During an appearance on “This Week,” Ryan, the House Budget Committee chairman and 2012 vice presidential candidate, argued that Obama “proposed the sequester” without providing any details about how to make it work, making him the culprit for the $85 billion in budget cuts set to take effect on March 1.

“We are here because the president back in the last session of Congress refused to cut spending in any place, and therefore we would up with the sequester,” Ryan said.

But, as pointed out by Karl, Ryan urged his fellow Republicans to vote for the sequester during the debt ceiling crisis in the summer of 2011.

“You said, ‘What conservatives like me have been fighting for for years are statutory caps on spending, literally legal caps in law that say government agencies cannot spend over a set amount of money, and if they breach that amount across the board sequester comes in to cut that spending.

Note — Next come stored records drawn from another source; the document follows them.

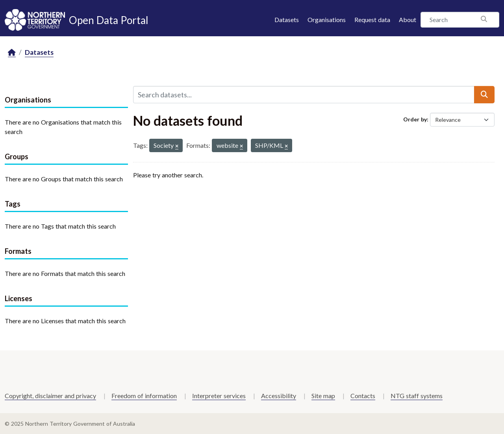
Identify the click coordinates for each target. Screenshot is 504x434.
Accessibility (278, 395)
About (408, 19)
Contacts (363, 395)
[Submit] (484, 95)
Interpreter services (219, 395)
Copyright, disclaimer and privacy (50, 395)
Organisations (326, 19)
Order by (415, 119)
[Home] (12, 52)
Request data (372, 19)
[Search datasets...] (304, 95)
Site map (323, 395)
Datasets (287, 19)
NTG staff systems (417, 395)
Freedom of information (144, 395)
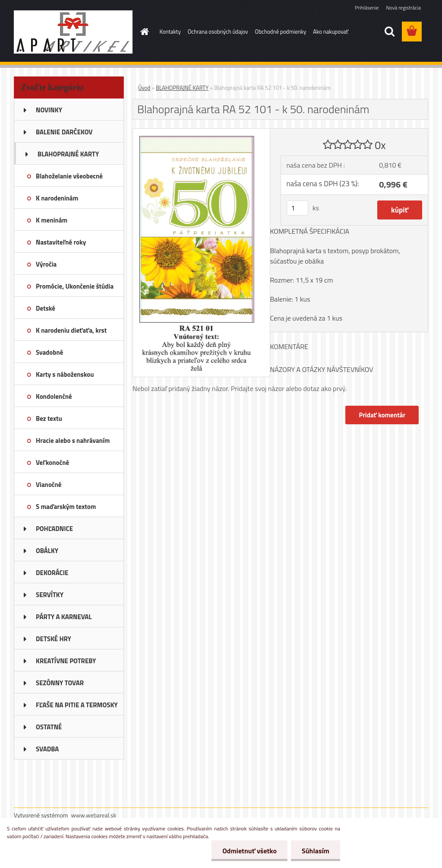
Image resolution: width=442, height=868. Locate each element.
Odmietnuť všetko (249, 851)
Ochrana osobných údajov (218, 32)
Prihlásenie (366, 7)
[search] (389, 32)
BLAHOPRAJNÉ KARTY (182, 88)
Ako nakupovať (331, 32)
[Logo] (73, 32)
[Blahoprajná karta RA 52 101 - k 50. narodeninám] (201, 132)
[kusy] (297, 208)
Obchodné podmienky (281, 32)
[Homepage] (143, 32)
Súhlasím (316, 851)
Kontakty (170, 32)
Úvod (144, 88)
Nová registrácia (403, 7)
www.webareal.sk (94, 815)
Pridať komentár (382, 415)
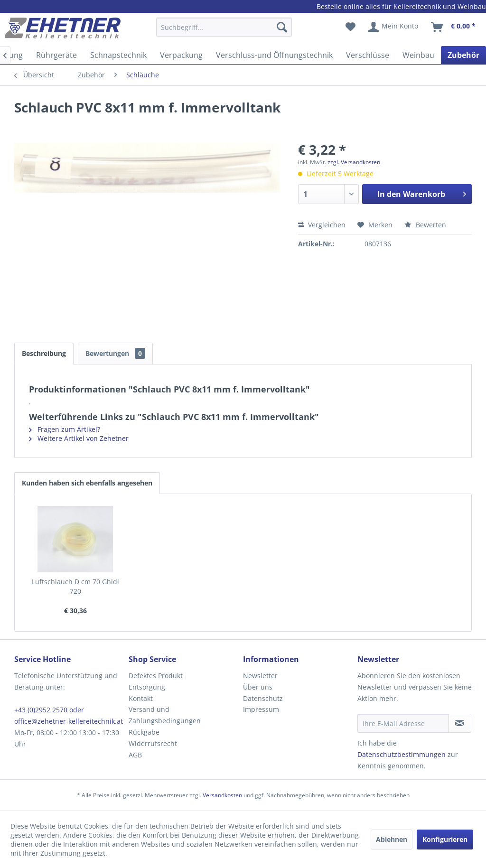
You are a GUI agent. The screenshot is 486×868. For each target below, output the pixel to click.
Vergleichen (322, 224)
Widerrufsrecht (153, 743)
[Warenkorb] (454, 27)
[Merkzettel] (350, 27)
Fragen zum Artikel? (65, 429)
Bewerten (425, 224)
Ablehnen (392, 839)
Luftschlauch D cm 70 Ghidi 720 (75, 586)
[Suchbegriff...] (224, 27)
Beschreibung (44, 353)
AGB (135, 755)
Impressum (261, 709)
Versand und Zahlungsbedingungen (165, 715)
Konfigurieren (445, 839)
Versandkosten (222, 795)
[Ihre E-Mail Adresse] (403, 723)
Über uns (258, 687)
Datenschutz (263, 698)
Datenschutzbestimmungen (402, 754)
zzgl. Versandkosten (354, 162)
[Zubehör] (463, 55)
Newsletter (260, 675)
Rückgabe (144, 732)
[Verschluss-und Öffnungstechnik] (274, 55)
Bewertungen (115, 353)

You can’t turn it out without a supermajority. So we got into that law,” Karl said, quoting Ryan after the law was passed.

During the 2011 debt ceiling fight, Republicans demanded spending cuts to offset a debt ceiling increase, and refused to consider new revenue as a means of reducing that debt.

That standoff led to the Budget Control Act of 2011, which included spending caps and enormous cuts as a way to motivate a bipartisan “Super Committee” to find $1.2 trillion in spending cuts. It was only after that committee failed to come to a resolution that Ryan – who, at this point, was Mitt Romney’s vice presidential nominee – railed against the huge military cuts included in the sequester.